The data is normalized to 600 plate appearances, and I won't speak for others, but I was certainly surprised when I saw this. Immediately after that Soler at-bat I tweeted out:

I knew I was being irrational even as I sent that tweet. Analysis and execution are about as far apart as anything, and the process of recognizing something should never be confused with the ability to make it happen. The failure of Soler to get wood on the ball stuck in my mind, overshadowing those times when players do make contact. Hitters strike out at a rate of almost fifteen percent less with RISP, implying they're taking a different approach, and that gap also appears to be improving over time.

This table shows how well teams do in these two splits so far in 2015 (data through Thursday):

Team Empty PA K/600 PA RISP PA K/600 PA Diff
Angels 541 129 153 137 7%
Astros 569 153 146 127 -17%
Athletics 581 116 202 74 -36%
Blue Jays 561 127 198 118 -7%
Braves 538 105 160 56 -46%
Brewers 571 135 143 138 3%
Cardinals 523 123 173 104 -15%
Cubs 536 148 198 167 13%
Diamondbacks 538 115 178 101 -12%
Dodgers 531 129 182 119 -8%
Giants 543 113 165 127 13%
Indians 505 106 175 75 -29%
Mariners 544 128 173 125 -2%
Marlins 538 143 210 106 -26%
Mets 530 127 169 82 -36%
Nationals 555 129 173 97 -25%
Orioles 504 137 179 80 -41%
Padres 557 124 183 128 3%
Phillies 558 129 154 113 -12%
Pirates 559 131 160 116 -11%
Rangers 559 147 177 108 -26%
Rays 564 138 166 116 -16%
Red Sox 561 110 157 118 8%
Reds 555 119 167 133 12%
Rockies 491 123 141 98 -21%
Royals 523 106 187 67 -36%
Tigers 526 139 209 86 -38%
Twins 522 124 224 137 10%
White Sox 484 115 166 87 -25%
Yankees 577 130 171 119 -8%

This is just over thirty games of data, and the size of the splits can potentially be distorting. However, generally speaking, teams strike out at a lower rate in RISP situations--except for the Cubs and some other teams.

The 2015 Cubs are a free-swinging group--with 355 strikeouts through Saturday, they're on a pace for almost 1,600 strikeouts, which would be an all-time record, even without strikeout machines Javier Baez and Arismendy Alcantara on the big league roster. They've managed to overcome these proclivities, are 21-15 and would be a playoff team if the season ended today. Their extremely young lineup will learn to be more selective as they get more experience, but for now, they're walking a dangerous line in being more prone to striking out in RISP situations.

Let me be clear--there are worse things that can happen than striking out in these situations, like hitting into a double play, but at least putting a ball in play gives a runner chance to score. Pitchers will do their best to give hitters absolutely nothing to hit, in which case patience is called for, or at least a narrower strike zone.

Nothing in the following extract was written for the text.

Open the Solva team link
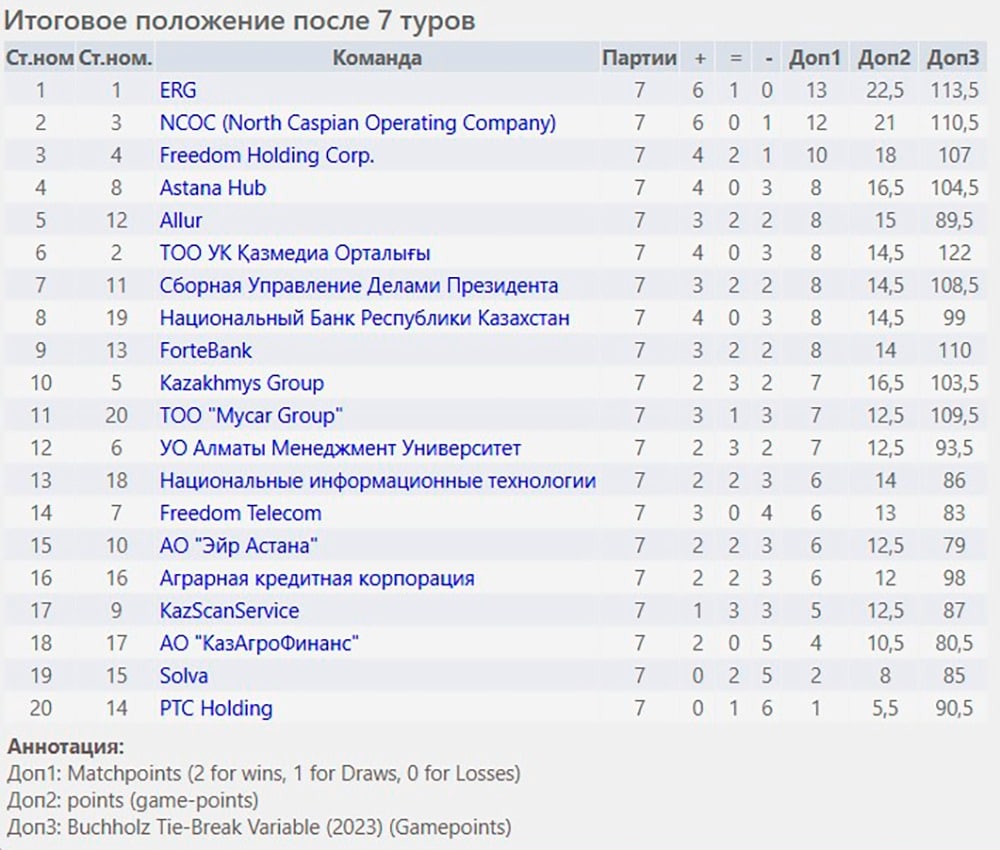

Strikeouts have increased since 1980, but at the same time, batters have taken a more disciplined approach in  RISP situations. There will be occasions like Soler's at-bat, but generally speaking, hitters are more selective and purposefully trying to put the ball in play, and they might even be getting better at it. This is one of those occasions in which it appears that better data did lead to better outcomes--and one that baseball fans (like me) didn't recognize as it was happening.